Recently, a security breach in the widely used Vercel infrastructure threatened the API keys of numerous crypto firms. Investigations found the incident resulted from a vulnerability introduced by a third-party AI tool called Context.ai. This example demonstrates, just as Mythos aims to highlight, that threats often extend beyond code flaws to include the broader technological stack.
The greatest risks reside in the infrastructure. Beyond code, AI-driven threats now target human and infrastructure layers, industry observers have noted.
Interconnected protocols increase cascading risks in DeFi
Unlike traditional security tools that scan for known bugs, Mythos simulates complex attack scenarios by analyzing interactions between systems, revealing how minor flaws can result in major damage. This holistic approach has not only captured the attention of crypto firms but also traditional financial giants. Major banks such as JP Morgan are beginning to view AI-generated cyber risks as a unified threat and are stress-testing their systems using models like Mythos.

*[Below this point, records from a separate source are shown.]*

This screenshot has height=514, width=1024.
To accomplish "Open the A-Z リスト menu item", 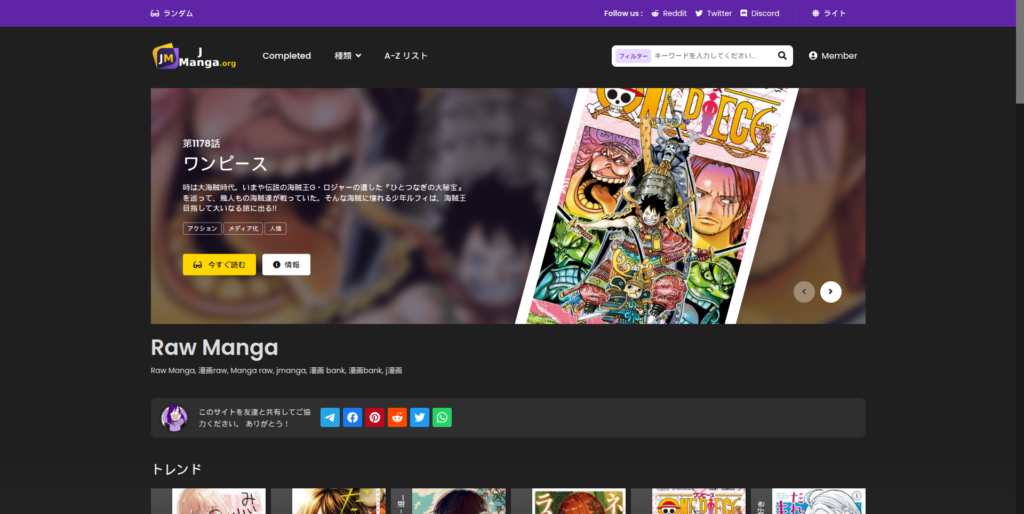I will pyautogui.click(x=406, y=56).
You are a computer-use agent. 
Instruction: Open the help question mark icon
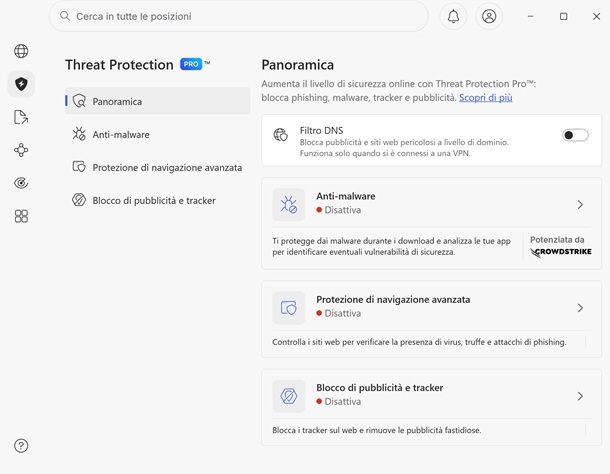pyautogui.click(x=21, y=446)
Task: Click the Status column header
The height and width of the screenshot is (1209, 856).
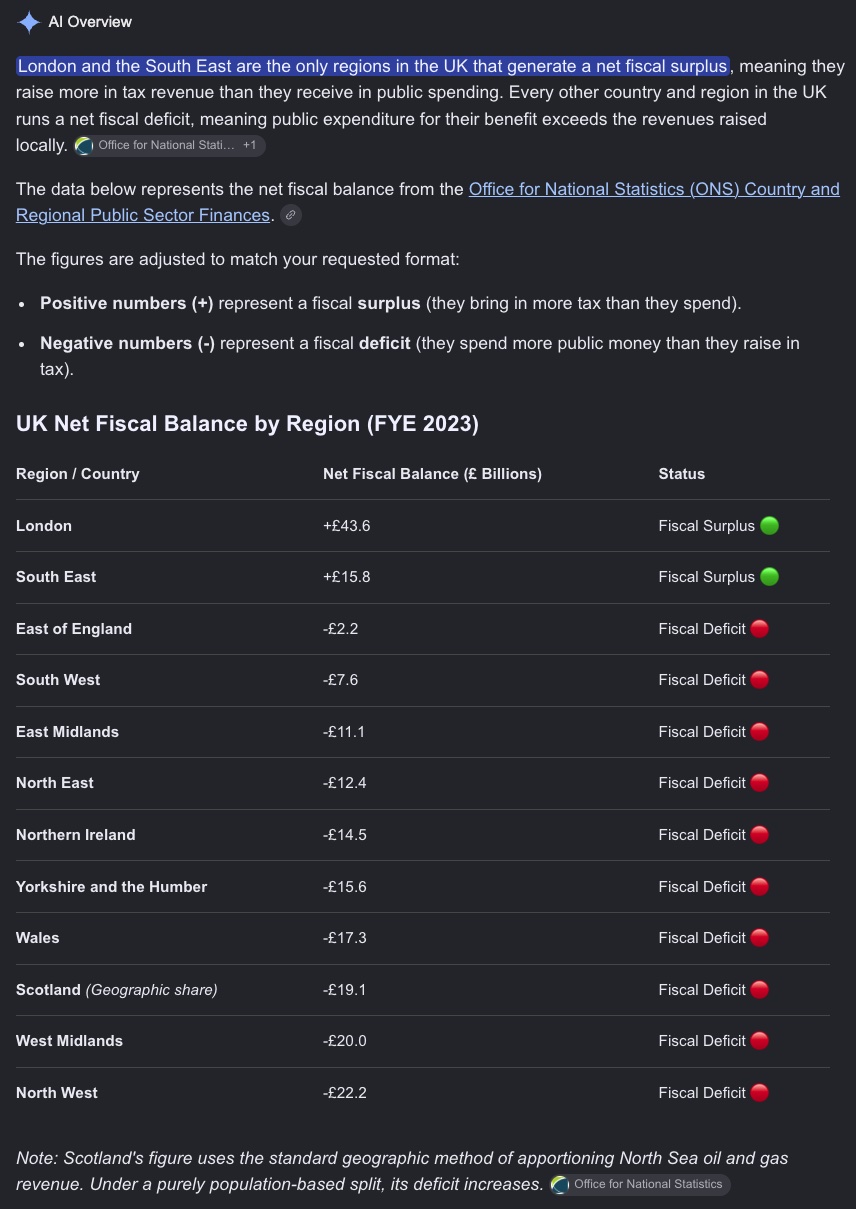Action: [682, 474]
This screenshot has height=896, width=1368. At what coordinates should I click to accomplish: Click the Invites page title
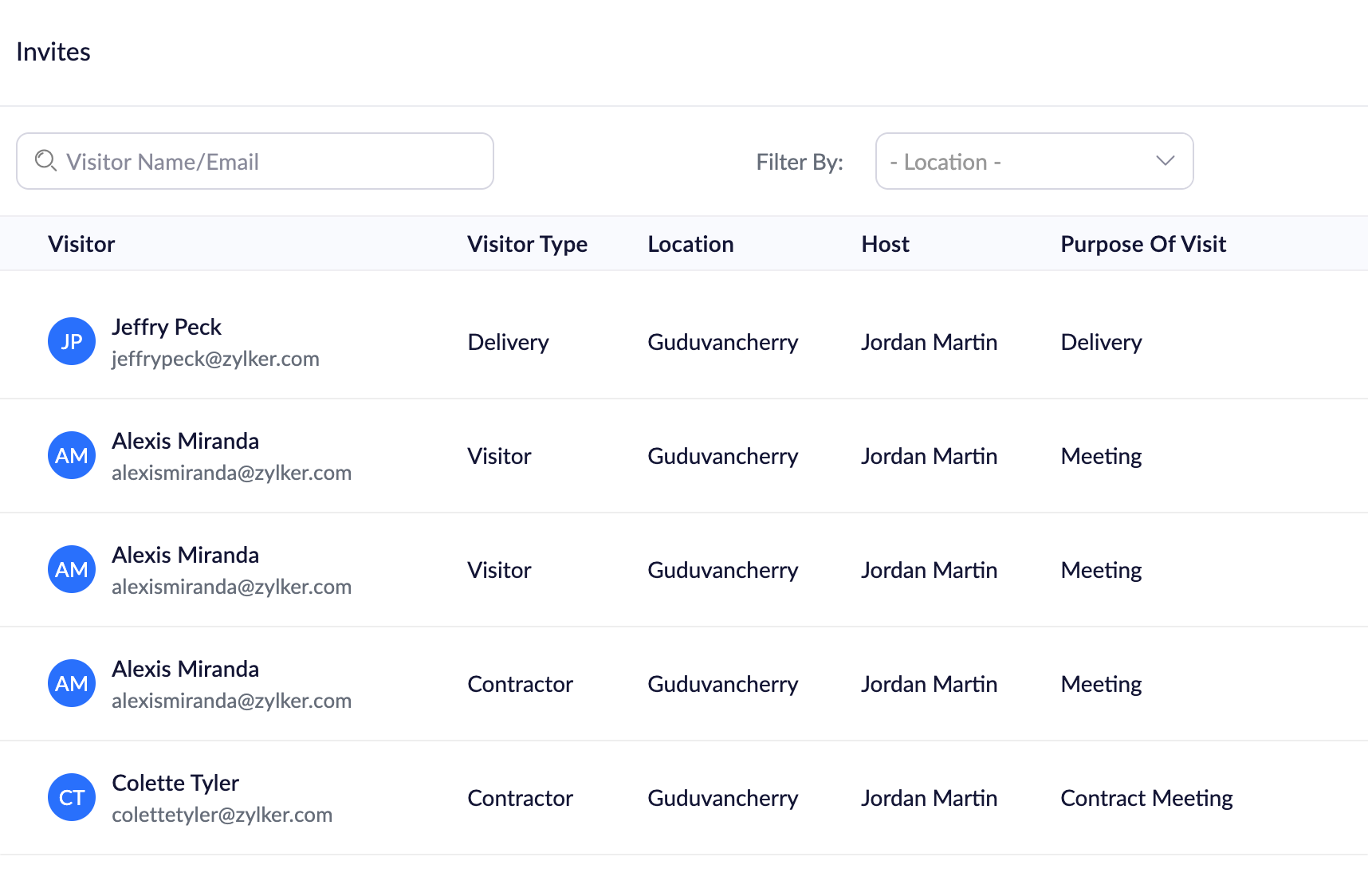point(53,52)
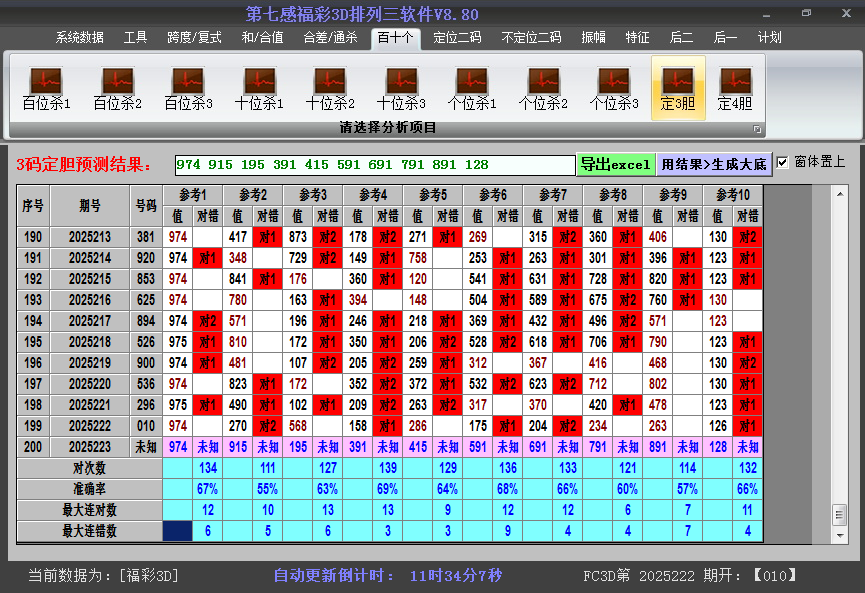This screenshot has height=593, width=865.
Task: Select the 个位杀3 ribbon icon
Action: (x=614, y=88)
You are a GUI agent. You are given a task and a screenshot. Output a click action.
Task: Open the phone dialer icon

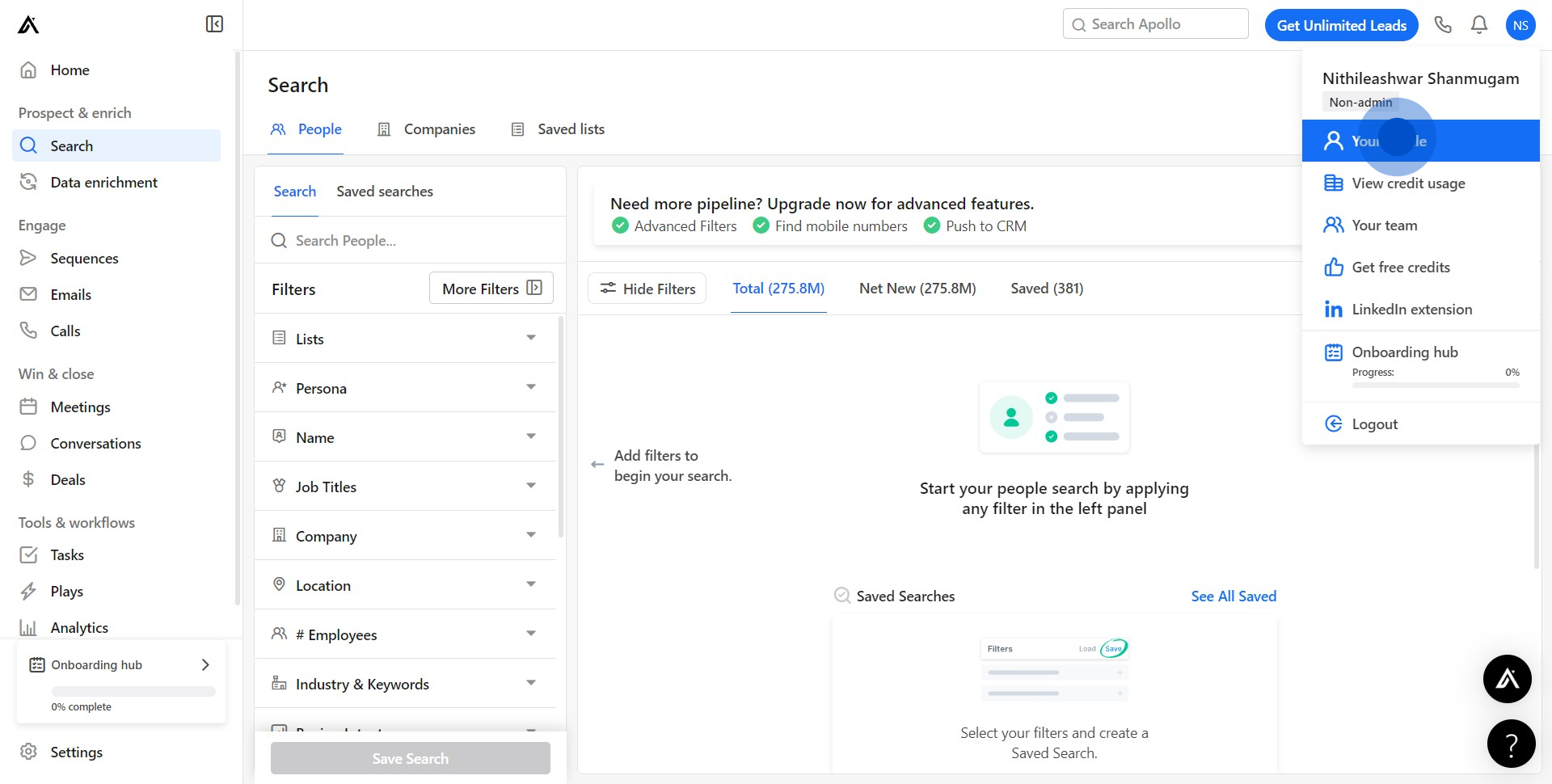coord(1443,25)
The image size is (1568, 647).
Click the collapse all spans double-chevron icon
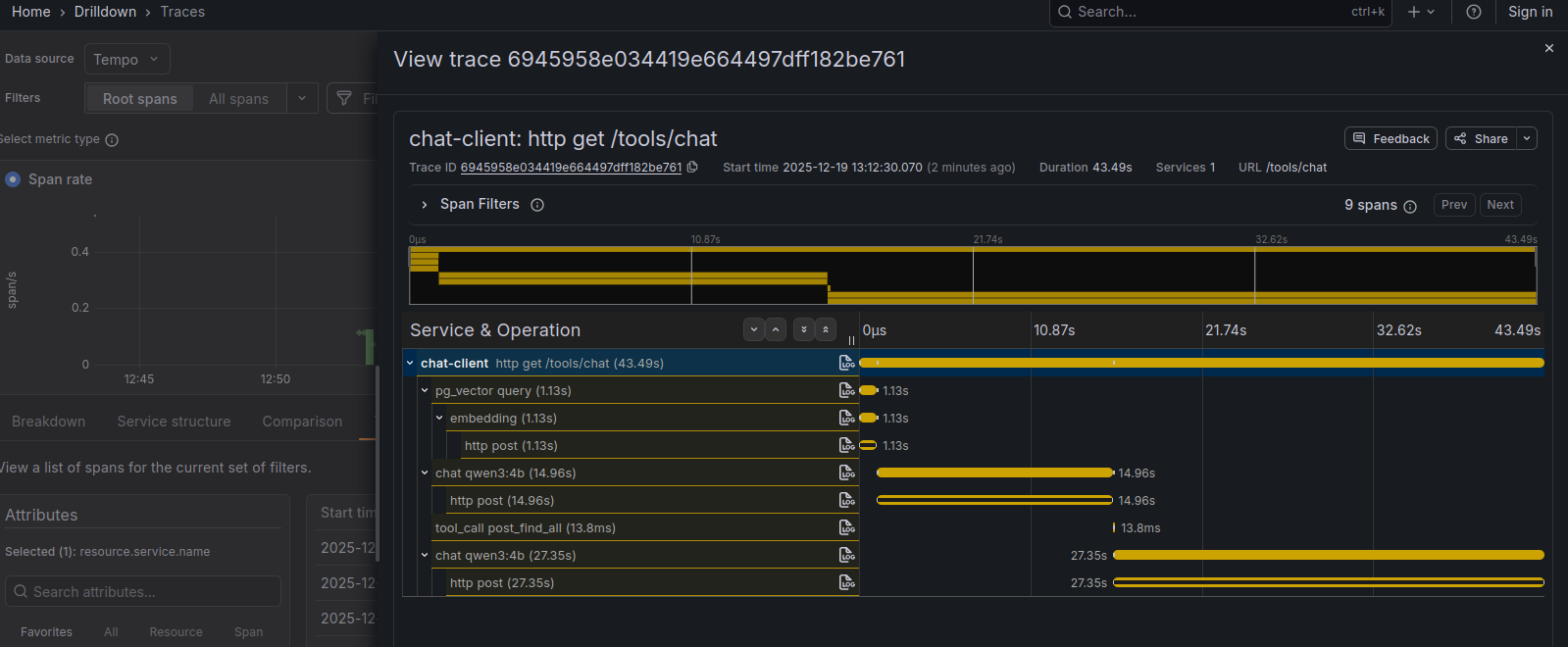click(x=826, y=330)
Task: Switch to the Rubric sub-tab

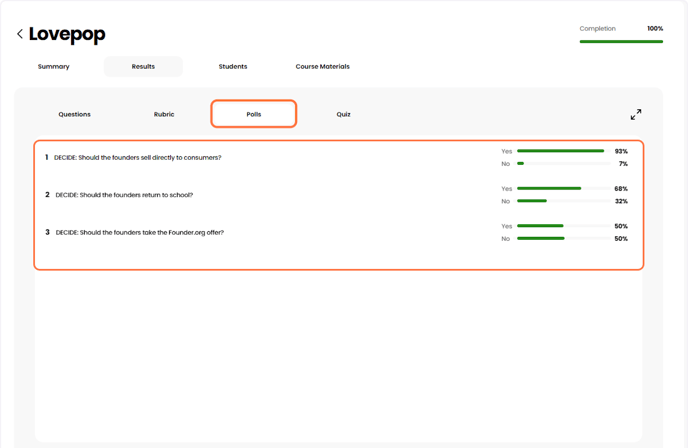Action: click(x=164, y=114)
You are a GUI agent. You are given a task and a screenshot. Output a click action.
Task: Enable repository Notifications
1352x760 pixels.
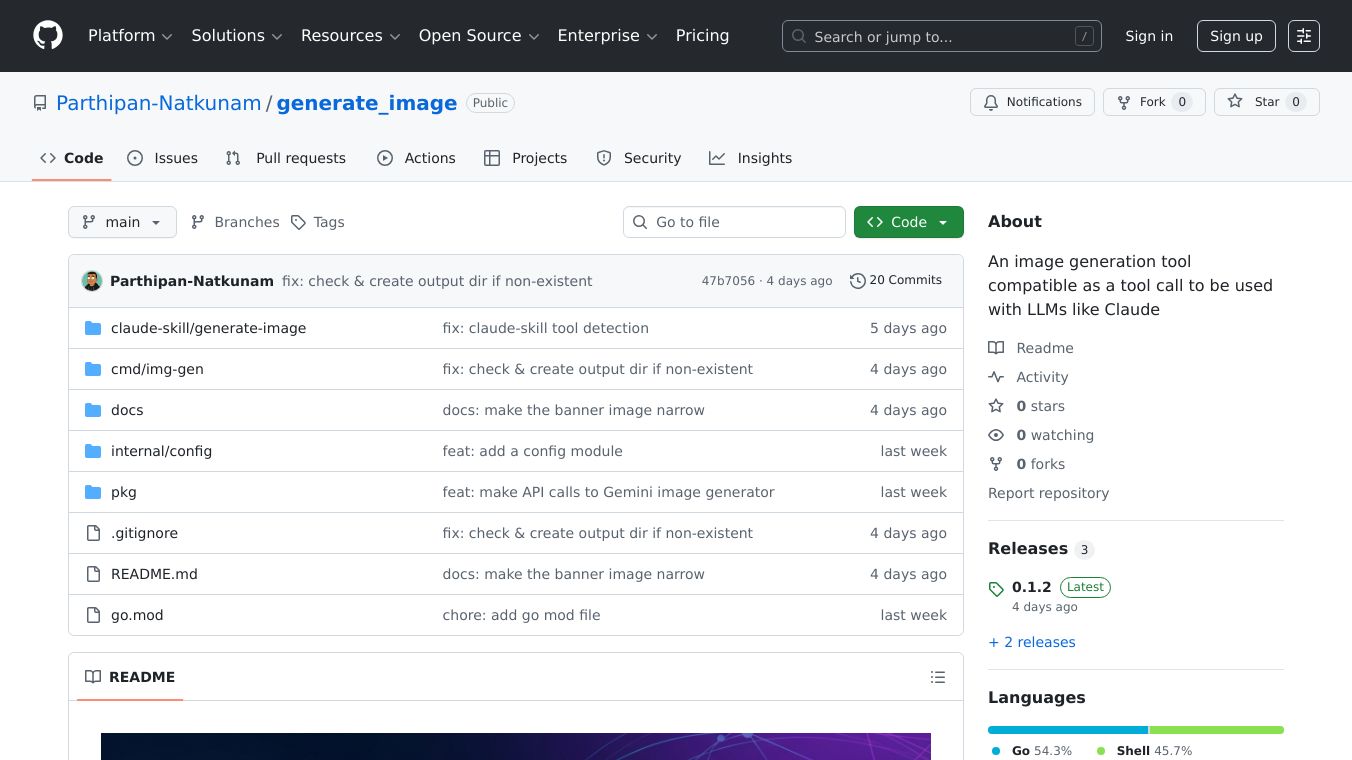coord(1031,102)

Coinbase and Binance have reportedly entered talks with Anthropic to pilot Mythos in their own security frameworks.
By design, DeFi protocols operate in a tightly integrated manner. While sharing liquidity, importing data via oracles, and stacking protocol layers help boost ecosystem flexibility, they also set the stage for small vulnerabilities to cascade into widespread losses. In a recent Hyperbridge attack, an exploit involving message verification allowed unauthorized minting of 1 billion dollars’ worth of Polkadot tokens on Ethereum.
Composability is key to DeFi’s innovation, but even a minor flaw can escalate into a major risk for the entire ecosystem, experts warn.
AI arms both attackers and defenders in new security era
Autonomous DeFi systems have built-in defensive mechanisms that work without human input, but the rise of AI is rapidly evolving the threat landscape. Stani Kulechov, founder of Aave Labs, notes that although Web3 has long dealt with cyberattacks, AI drastically speeds up existing threats and introduces new dynamics.
Aave has begun incorporating AI tools into its code review and audit processes. Kulechov points out that AI can even detect lingering issues dismissed as irrelevant by human auditors. Historically, defense consisted of pre-launch code checks followed by human monitoring. Today, adaptive and always-on AI-powered defensive solutions are now essential.
Hayden Adams, founder of Uniswap Labs, says that AI-based security offers significant opportunities, further dividing secure and insecure protocols. Moving forward, projects placing security at the forefront are expected to thrive while others face more substantial risks.
With attackers able to move faster, defense must evolve just as quickly. Security has now become a process of constant adaptation, industry voices stress.